PROVIDED DATA -
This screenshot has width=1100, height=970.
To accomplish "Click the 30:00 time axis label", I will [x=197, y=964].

---

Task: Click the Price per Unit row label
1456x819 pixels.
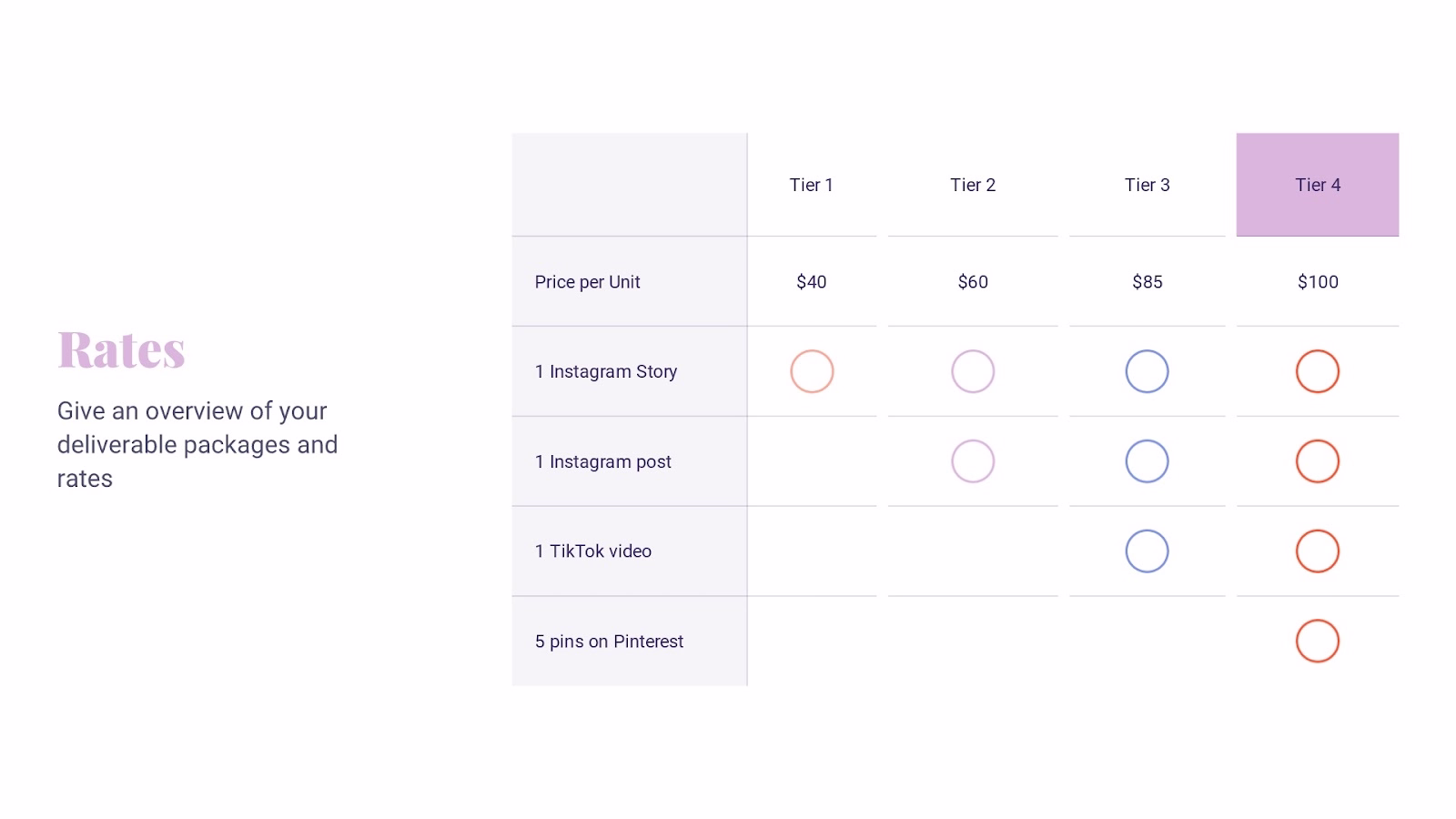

* * *

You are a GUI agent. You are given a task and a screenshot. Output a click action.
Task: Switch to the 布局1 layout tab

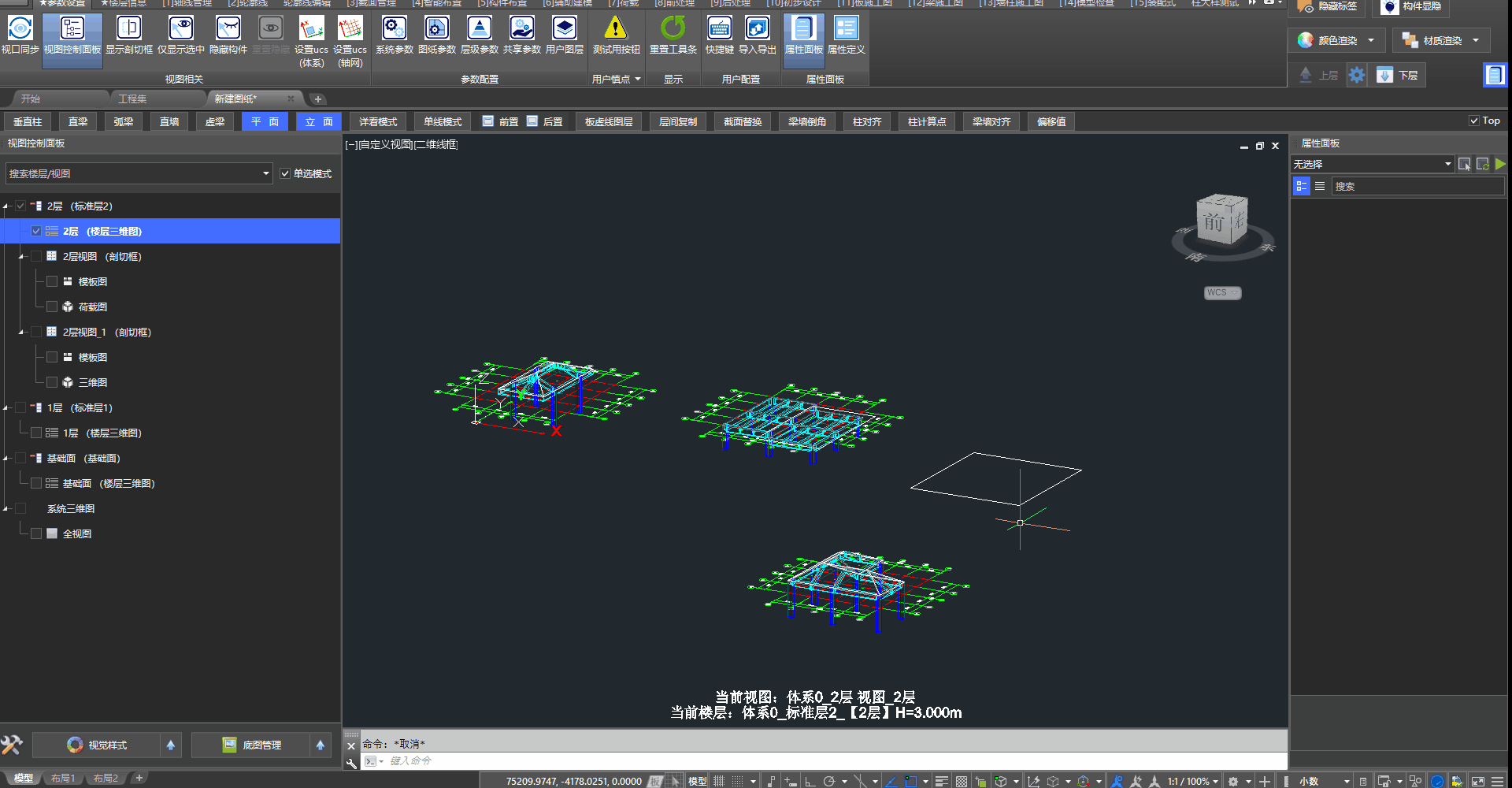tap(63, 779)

TASK REQUIREMENTS - Where the string "screenshot" occurs in a line of the listing, copy the line.

SOLVED EXERCISE -
This screenshot has width=1100, height=970.
You are a GUI agent. You are given a task and a screenshot. Output a click action.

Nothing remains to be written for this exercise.